The need to obtain thorough and accurate descriptions of fall episodes was highlighted in the publication sample as well, with Klock et al. 29 choosing to use ML to discern a real-time scoring method based on Agency for Healthcare Research and Quality (AHRQ) rubrics that can improve the quality of actual reports of fall incidents. These enhanced accounts can then contribute to more precise identification of valuable preventive interventions and elimination of ineffective practices.

Healthcare-Acquired Infections

Key Findings

Three studies used logistic regression to develop predictive models for the risk of healthcare acquired infection (HAI)-related outcomes. Hur et al. 35 developed a risk score for Catheter-Associated Urinary Tract Infections (CAUTI) that was incorporated into the EHR patient summary screen. Jackson et al. 36 developed a mixed model with better predictive performance than nares culture in identifying risk of nursing home residents transmitting methicillin-resistant Staphylococcus aureus (MRSA) to healthcare-worker gowns. They also used decision-curve analysis to compare the clinical utility of placing patients on contact precautions under each model. Lodise et al. 37 developed a bedside tool to predict the likelihood of six phenotypes of drug-resistant pathogens among hospitalized adult patients with Gram-negative infections. Their six logistic regression models were converted to an Excel-based user interface to estimate the risk of resistance at the bedside.

Four studies used more contemporary data science methods to predict HAI-related outcomes. Kocbek et al. 38 incorporated temporal data and preoperative blood tests to develop and compare four models to predict the onset of surgical site infection (SSI): several regression models and an extreme gradient boosting (XGBoost) model. Yee et al. 39 used publicly available ICU data and a data-driven approach using Bayesian networks and regression to develop a screening algorithm for progression into septic shock. Bush et al. 40 developed novel patient mobility predictors for unit-wide Clostridium difficile infection (CDI) susceptibility by using a network analysis and trace-route mapping to develop an in-hospital patient mobility network. The resulting calculated contagion centrality (CC) measure was found to be a statistically significant predictor of hospital-onset CDI cases. Liao et al. 41 used Cyranose 320 e-nose sensor breath-gas data to develop models of Ventilator-associated pneumonia (VAP) with Pseudomonas aeruginosa by applying neural network and support vector machine (SVM) methods. According to Liao and colleagues, while the combination of sensor data and ML methods shows promise, advancements in sensor performance and high-performance computing are needed to improve the accuracy of patient breathing gas detection models.

Discussion

System and unit-level implications of these findings suggest that addition of these types of predictors may enhance the development of more robust real-time surveillance systems for HAIs 40 . From a practice perspective, Hur et al. 35 specifically noted that a CAUTI surveillance system could reduce nurse time and effort used for risk assessment that could then be re-directed to management and education of indwelling urinary catheters. From a research perspective, models that perform similarly and also offer lower complexity and higher interpretability are often preferred 38 .
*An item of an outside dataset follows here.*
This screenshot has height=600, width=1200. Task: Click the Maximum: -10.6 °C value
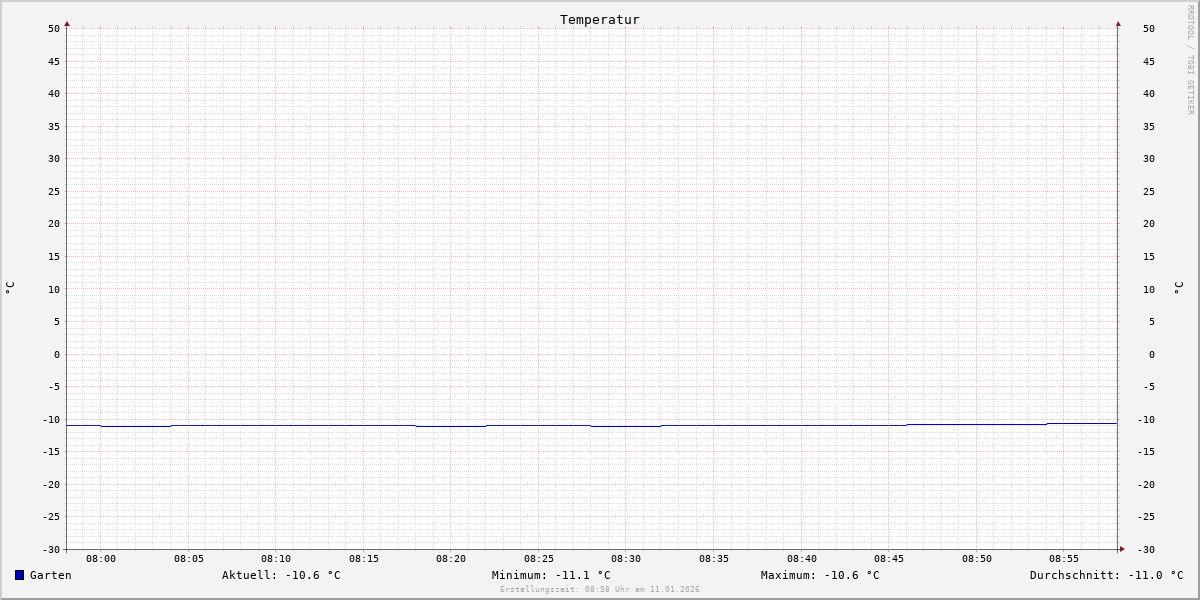click(820, 575)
Healthcare Utilization and Costs

Key Findings

All studies explored different facets of costs and utilization, using several methods to do so. Five studies used NLP to explore outcomes 42-46 , six used quantitative ML methods 47-52 , two evaluated existing ML-based tools 53,54 , and two used a form of regression analysis 55,56 . Interesting non-traditional data source examination was reported: video data with AI 57 , deep learning with images 58 , deep learning with audio data 59 , and spatial analysis 60,61 . Outcomes reported were of such disparate interests as the prediction of financial risk of hospitalized pediatric patients 52 , the identification of problematic opioid 46 use, and the evaluation of health literacy 43 .

Discussion

The subject of “healthcare costs and utilization” covers a wide variety of topics and methods, and this is clearly reflected in the sample of papers included in this review. It is promising to see that several non-traditional data types (audio, image, text, geospatial, and video) are being used to the benefit of patient outcomes, reducing costs and increasing healthcare access beyond that of which traditional data are capable. A mix of direct and indirect economic-based outcomes were noted as well, including the use of deep learning-based image analysis to increase diagnostic quality of lower-dose positron emission tomography (PET) images 58 , both reducing costs and advocating for patient safety. Noted throughout the studies, the purpose of cost analysis focused on some portion of patient advocacy, whether relating to cost-saving measures, treatment adherence, or clinical safety.

Hospitalization

Key Findings

A few themes emerged in these ten submissions. Data sources generally originated from existing administrative, commercial claim, and hospital data. Retrospective studies were a commonly adopted study design. Predictive and associative modeling dominate the data science methods employed in these studies. Several data modeling methods include risk prediction algorithm development 62 , linear regression 63 , multivariate statistical analysis using structural equation modeling 64 , multivariable logistic regression 62,63,65-68 , negative binomial-logit hurdle regression 69 , geospatial analytic methods 60 , and a network approach 40 . Ages and gender varied as did disease conditions. Financial impacts and implications appeared to be a common interest of study.

Discussion

The abundance of results and great variety of interests in leveraging data science methods to build predictive associations and relationships among different factors and variables pertaining to hospitalization are notable. The research in this space is showing promising results in mining predictive factors and associations to improve disease prevention and management, health promotion, and detecting gaps in geographical regions that relate to the impacts associated with hospitalization.

In-Hospital Mortality

Key Findings

A number of predictive models exist for identifying patients at high risk for dying in the hospital. The majority of the works used regression (with or without additional methods) for making predictions 24,70-89 . The regression models primarily leveraged logistic regression; however, two papers applied Cox proportional hazards regression 83,87 . Ten papers noted the use of more contemporary methods for prediction: random forests 12,24,75,77,78,90 ,gradient boosting 12,24,75,78,83,91 , Naïve Bayes 78 , support vector machines 12,90 ,and neural networks 24,73,77,90 . Interestingly, one paper conducted a network analysis of healthcare providers and used the network characteristics to serve as predictors 81 . Another paper used regular expressions to extract features for a prediction model 77 .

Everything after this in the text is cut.